--- Try it ---
Only the lines with "agent" in them need to be copied from the listing.

--- Extracted entries ---
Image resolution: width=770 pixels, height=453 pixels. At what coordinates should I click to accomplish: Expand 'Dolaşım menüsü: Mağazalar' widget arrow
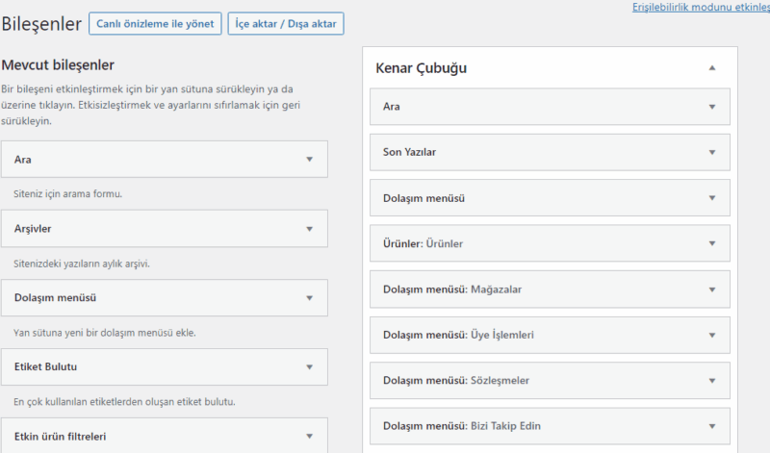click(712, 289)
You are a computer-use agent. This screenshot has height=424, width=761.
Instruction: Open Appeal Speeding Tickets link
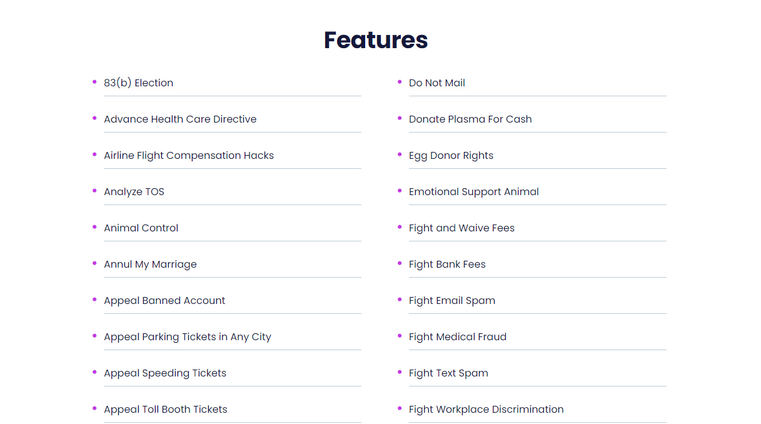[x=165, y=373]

* * *

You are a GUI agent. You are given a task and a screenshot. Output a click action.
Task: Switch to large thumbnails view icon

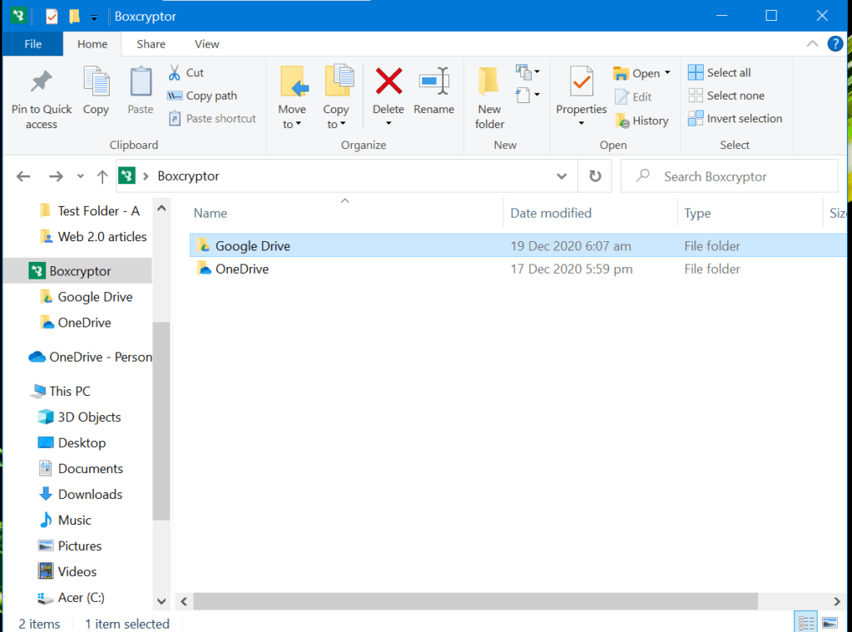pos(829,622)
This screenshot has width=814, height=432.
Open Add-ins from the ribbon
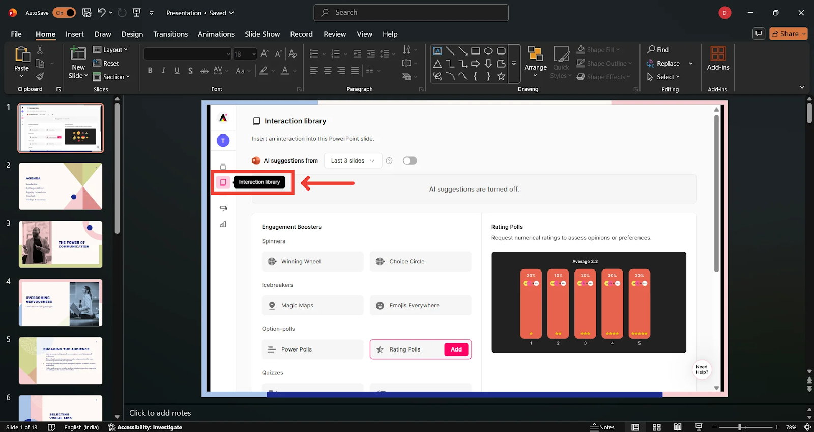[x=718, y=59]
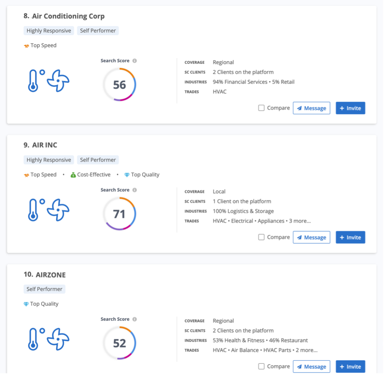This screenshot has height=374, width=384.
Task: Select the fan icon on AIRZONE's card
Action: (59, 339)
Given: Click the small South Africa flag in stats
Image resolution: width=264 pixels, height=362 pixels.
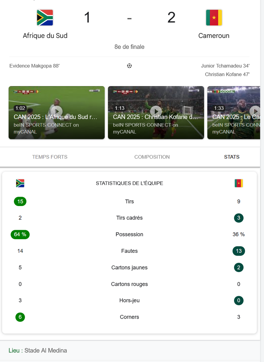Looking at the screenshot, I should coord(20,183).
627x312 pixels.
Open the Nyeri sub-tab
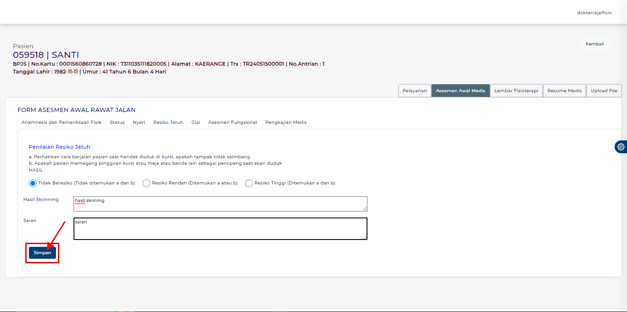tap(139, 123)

--- Solution for this problem ---
You are a computer-use agent. This screenshot has height=424, width=761.
You are a GUI agent. You are given a task and a screenshot. Output a click action.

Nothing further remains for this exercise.